OTU correlation network
Spearman’s correlation was used to assess relationships between OTUs that were associated with case/control status. OTU counts were normalized for DESeq2  size factors, to account for differences in library size in a consistent manner to our differential abundance analysis, prior to correlation analysis. Correlations were calculated independently for the groups under comparison (e.g., in control + CA samples). Correlation coefficients with magnitude ≥0.3 were selected for visualization using the “igraph” package in R.
We included a total of 540 colonoscopy-screened individuals in the current analysis, composed of 323 polyp-free controls, 144 cases with CAs only, 40 cases with HPs only, and 33 cases with SSAs (with or without HPs). CA cases were more likely to be male and tended to be older than controls (Table 1). HP cases also tended to be older than controls, while SSA cases did not differ from controls in sex ratio or age. Of the CAs, 15% (n = 22) were considered advanced and 38% (n = 55) had polyps in the distal colon (Table 1). As expected, the majority of HPs were located in the distal colon (n = 34; 85%) and the majority of SSAs were located in the proximal colon (n = 30; 91%) (Additional file 1: Table S2).
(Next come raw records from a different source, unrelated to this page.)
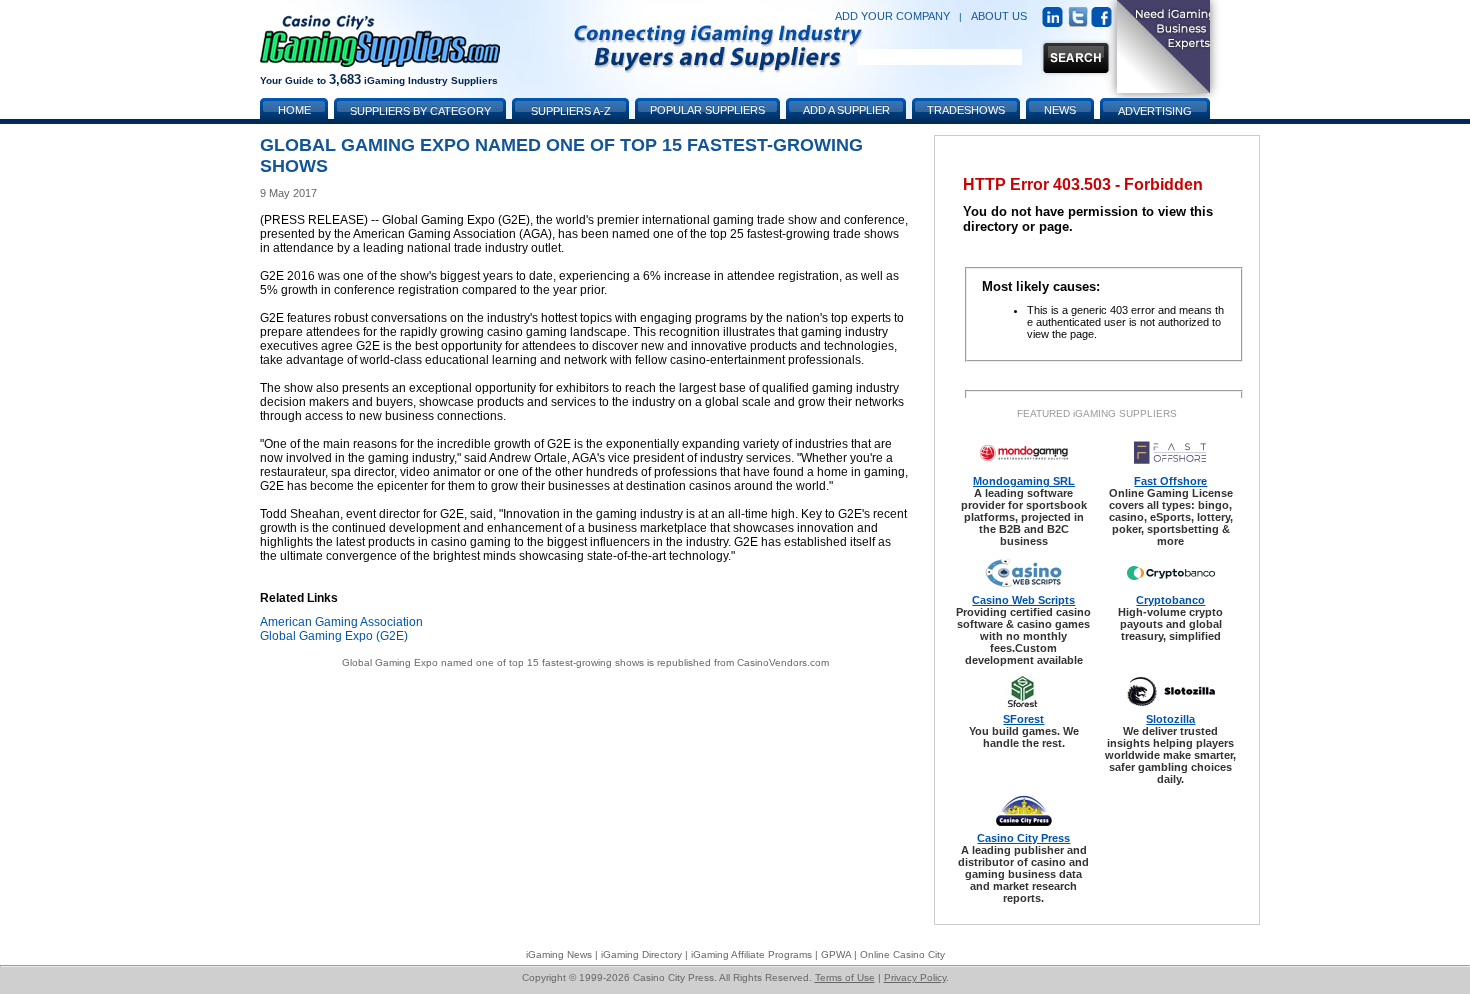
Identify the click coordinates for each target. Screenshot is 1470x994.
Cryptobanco (1170, 600)
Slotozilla (1170, 719)
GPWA (836, 954)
Global gut microbiota shifts in relation to colorectal polyps
We first investigated microbial community diversity of the participants according to polyp histology and location. CA cases tended to have lower community diversity than controls (richness: p = 0.03; Shannon index: p = 0.09), a pattern that was consistent for both proximal and distal CA cases, and particularly apparent in advanced CA cases (richness: p = 0.004; Shannon index: p = 0.03) (Fig. 1a, b; Additional file 1: Table S3). Conversely, HP cases had marginally higher diversity than controls (richness: p = 0.09; Shannon index: p = 0.07), while community diversity of SSA cases did not differ from controls (richness: p = 0.96; Shannon index: p = 0.89), though sample sizes for HP and SSA groups were small.
We identified 5 microbial community types among the participants using Dirichlet multinomial mixture models  (Fig. 1c, d), each containing controls, CA cases, HP cases, and SSA cases. The top 20 OTUs contributing the most to the Dirichlet components are shown in Additional file 1: Figure S3; OTUs from Prevotella copri (increased normalized abundance in community type 5), Faecalibacterium prausnitzii (lower normalized abundance in community type 2), and an unclassified Bacteroides species (increased normalized abundance in community type 1) were the highest contributors. While the distribution of these community types did not differ significantly by histology (Fig. 1e; Fisher’s exact test p = 0.22), we observed a marginally significant difference in community-type distribution by CA polyp location (Fig. 1f; Fisher’s exact test p = 0.09) and by CA non-advanced or advanced classification (Fig. 1g; Fisher’s exact test p = 0.08). Compared with controls, a higher percentage of distal CA cases were members of community type 1 and fewer were members of community types 3 and 4, while a higher percentage of advanced CA cases were members of community type 2 and fewer were members of community types 3 and 5. Direct comparison of distal CA cases to controls revealed a significant difference in community type distribution between the two groups (Fisher’s exact test p = 0.01), though direct comparison of advanced CA cases to controls did not (p = 0.20).
PERMANOVA analyses of between-sample distances adjusting for covariates largely supported the findings from the community-type analyses: stool microbial composition of distal CA cases and advanced CA cases tended to differ from controls (distal vs. controls: unweighted UniFrac p = 0.02, weighted UniFrac p = 0.05, JSD p = 0.11; advanced vs. controls: unweighted UniFrac p = 0.002, weighted UniFrac p = 0.02, JSD p = 0.02), while the other case groupings (all CA cases, proximal CA cases, non-advanced CA cases, HP cases, and SSA cases) did not differ significantly from controls (all p ≥ 0.10). We did not further classify CA cases into joint location × advanced categories due to sample size restrictions (n = 7 in the distal advanced group).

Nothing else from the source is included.